Alexander Grin
THE WINDOW IN THE FOREST
(translated by Nicholas Luker)
Having lost his way, the hunter climbed
a hillock and looked around him in alarm. On all sides, as far as the forest itself,
black and low on the horizon, there stretched a strange hostile plain,
overgrown with yellowish-white, gloomy-looking moss and rare clusters of
aspens. Furiously, the autumn wind bent the slim saplings, cutting through
their convulsed foliage with a doleful soughing. Ceaselessly, bowing down
almost to the ground, they paid homage to the darkling sky banked with clouds,
and the cold breath of the air streamed above them towards the crimson sunset
now grown chill.
Terns wheeled above the hunter's head
with the despairing, insanely piercing shriek of a creature being put to death.
Animals living in the small marshes scattered over the plain had hidden in the
reeds, the hares had vanished, and the lumbering ravens, impotent in the gale,
had settled on the ground.

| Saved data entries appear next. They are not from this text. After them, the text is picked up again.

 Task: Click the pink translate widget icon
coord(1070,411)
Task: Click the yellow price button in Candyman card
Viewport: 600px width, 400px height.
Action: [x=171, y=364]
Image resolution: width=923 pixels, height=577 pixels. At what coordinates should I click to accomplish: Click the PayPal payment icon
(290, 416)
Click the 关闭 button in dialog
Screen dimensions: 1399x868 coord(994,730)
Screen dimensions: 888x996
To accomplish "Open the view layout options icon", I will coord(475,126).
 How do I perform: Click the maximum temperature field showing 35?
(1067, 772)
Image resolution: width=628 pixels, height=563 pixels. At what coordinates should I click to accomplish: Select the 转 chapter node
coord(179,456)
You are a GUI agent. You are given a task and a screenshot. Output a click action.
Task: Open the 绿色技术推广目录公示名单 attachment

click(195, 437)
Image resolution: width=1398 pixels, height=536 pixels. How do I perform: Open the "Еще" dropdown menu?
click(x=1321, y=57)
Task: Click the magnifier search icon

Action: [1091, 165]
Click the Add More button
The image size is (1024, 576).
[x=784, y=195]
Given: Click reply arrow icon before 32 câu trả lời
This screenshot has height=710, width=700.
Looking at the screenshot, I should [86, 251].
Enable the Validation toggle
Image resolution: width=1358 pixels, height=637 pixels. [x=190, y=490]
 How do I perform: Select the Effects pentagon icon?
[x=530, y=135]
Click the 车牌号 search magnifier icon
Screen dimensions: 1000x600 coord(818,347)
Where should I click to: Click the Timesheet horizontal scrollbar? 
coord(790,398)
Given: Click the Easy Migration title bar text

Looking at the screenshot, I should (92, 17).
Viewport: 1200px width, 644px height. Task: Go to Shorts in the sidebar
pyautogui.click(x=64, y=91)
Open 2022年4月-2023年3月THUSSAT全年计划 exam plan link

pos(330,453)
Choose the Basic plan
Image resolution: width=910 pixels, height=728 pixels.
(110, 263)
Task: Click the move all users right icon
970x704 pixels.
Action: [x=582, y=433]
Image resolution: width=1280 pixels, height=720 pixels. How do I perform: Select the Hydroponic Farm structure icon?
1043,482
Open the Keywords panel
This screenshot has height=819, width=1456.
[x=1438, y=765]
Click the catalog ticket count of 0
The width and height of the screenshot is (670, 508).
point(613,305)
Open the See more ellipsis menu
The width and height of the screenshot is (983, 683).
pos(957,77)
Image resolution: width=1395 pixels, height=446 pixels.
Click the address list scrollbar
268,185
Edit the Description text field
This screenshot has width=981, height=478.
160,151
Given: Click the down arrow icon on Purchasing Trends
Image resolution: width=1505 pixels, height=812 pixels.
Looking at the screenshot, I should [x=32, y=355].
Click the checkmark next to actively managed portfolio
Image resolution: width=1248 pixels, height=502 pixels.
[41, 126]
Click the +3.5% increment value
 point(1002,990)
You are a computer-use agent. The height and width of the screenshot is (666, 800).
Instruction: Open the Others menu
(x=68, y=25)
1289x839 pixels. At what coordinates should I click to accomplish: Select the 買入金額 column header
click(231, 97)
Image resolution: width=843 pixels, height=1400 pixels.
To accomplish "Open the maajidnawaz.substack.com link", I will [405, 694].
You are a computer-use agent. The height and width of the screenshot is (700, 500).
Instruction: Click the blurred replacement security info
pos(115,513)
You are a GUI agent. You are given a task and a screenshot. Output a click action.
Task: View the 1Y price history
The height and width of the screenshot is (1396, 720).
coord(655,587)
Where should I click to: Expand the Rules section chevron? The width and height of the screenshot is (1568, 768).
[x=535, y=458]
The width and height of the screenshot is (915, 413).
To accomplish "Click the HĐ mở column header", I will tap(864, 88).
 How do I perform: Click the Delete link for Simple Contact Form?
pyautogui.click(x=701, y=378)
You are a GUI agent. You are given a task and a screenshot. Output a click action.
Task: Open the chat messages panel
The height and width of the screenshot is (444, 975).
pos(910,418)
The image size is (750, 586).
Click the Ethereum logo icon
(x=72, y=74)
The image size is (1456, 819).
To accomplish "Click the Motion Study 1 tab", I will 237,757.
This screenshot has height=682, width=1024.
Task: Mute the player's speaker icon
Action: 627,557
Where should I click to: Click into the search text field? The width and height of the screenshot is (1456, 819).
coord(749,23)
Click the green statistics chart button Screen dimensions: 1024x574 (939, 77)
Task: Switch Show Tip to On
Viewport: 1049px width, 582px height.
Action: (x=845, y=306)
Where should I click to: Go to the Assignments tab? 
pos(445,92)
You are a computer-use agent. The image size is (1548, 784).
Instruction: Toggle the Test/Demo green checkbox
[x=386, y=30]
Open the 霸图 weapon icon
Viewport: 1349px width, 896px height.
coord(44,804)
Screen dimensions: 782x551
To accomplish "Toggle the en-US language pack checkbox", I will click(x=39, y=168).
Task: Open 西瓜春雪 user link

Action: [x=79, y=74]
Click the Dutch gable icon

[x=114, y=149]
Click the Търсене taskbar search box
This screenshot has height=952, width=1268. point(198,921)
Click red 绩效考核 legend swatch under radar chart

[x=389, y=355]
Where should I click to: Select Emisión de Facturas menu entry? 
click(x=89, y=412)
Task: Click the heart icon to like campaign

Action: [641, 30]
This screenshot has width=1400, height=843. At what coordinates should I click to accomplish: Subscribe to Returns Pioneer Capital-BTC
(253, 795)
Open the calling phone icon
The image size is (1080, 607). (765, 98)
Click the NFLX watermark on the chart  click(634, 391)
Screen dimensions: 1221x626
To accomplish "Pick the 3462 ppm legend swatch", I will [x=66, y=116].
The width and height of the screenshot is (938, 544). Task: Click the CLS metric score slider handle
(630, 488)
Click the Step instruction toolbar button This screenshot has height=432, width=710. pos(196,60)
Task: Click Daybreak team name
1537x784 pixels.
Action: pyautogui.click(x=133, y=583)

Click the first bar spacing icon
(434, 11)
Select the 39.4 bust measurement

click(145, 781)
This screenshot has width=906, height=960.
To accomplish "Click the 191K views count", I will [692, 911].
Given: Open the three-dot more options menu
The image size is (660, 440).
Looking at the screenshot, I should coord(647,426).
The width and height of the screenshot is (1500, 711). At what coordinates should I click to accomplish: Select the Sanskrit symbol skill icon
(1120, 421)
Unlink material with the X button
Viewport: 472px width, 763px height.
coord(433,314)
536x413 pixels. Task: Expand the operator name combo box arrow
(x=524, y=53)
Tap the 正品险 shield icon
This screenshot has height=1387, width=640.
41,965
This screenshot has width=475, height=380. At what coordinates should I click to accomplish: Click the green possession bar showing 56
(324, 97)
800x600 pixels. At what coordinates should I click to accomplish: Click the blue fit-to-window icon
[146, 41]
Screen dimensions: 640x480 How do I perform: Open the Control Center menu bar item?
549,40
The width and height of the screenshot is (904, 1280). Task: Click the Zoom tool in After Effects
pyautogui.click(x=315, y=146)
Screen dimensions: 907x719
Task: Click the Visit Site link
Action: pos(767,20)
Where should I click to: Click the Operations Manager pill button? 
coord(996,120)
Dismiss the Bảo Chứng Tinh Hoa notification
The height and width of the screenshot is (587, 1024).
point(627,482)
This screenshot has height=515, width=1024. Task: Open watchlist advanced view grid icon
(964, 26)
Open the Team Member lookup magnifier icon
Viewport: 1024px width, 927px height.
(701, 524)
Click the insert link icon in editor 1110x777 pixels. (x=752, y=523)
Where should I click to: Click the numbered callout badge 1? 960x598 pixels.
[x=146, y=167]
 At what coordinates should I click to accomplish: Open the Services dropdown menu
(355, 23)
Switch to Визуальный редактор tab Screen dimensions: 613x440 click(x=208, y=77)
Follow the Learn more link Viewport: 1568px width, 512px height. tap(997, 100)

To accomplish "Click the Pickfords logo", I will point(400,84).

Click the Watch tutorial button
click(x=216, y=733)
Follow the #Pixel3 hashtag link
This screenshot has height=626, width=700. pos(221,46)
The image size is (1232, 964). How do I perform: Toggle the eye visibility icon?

The whistling lament of the wind united sky and
earth, and everything whirled and bent low. Capriciously altering their
outlines, the black clouds raced into the stormy distance, wreathing like the
smoke of an unseen fire, breaking up and flattening.
The hunter stood, holding on to his hat
with his hand. The damp, raw wind tautened the skin on his reddened face and
his chilled feet curled impatiently. The melancholy emptiness of the earth,
stricken by the whirlwind, gripped his heart with an unaccountable fear. Grown
rigid with fatigue, his limbs demanded rest. Unnoticeably, his hunger had
increased, and from a slight, almost unconscious desire for food, had become an
avid, soundless cry uttered by the body. The uncertainty of his position confused
his thoughts, the nearness of nightfall frightened him, and his consciousness
grew feeble, yielding to the instinctive need to walk for the sake of walking,
in the blind hope of making his way out to familiar places, of reassuring
himself and finding his bearings.
The hunter set off, keeping to the direction he had taken earlier.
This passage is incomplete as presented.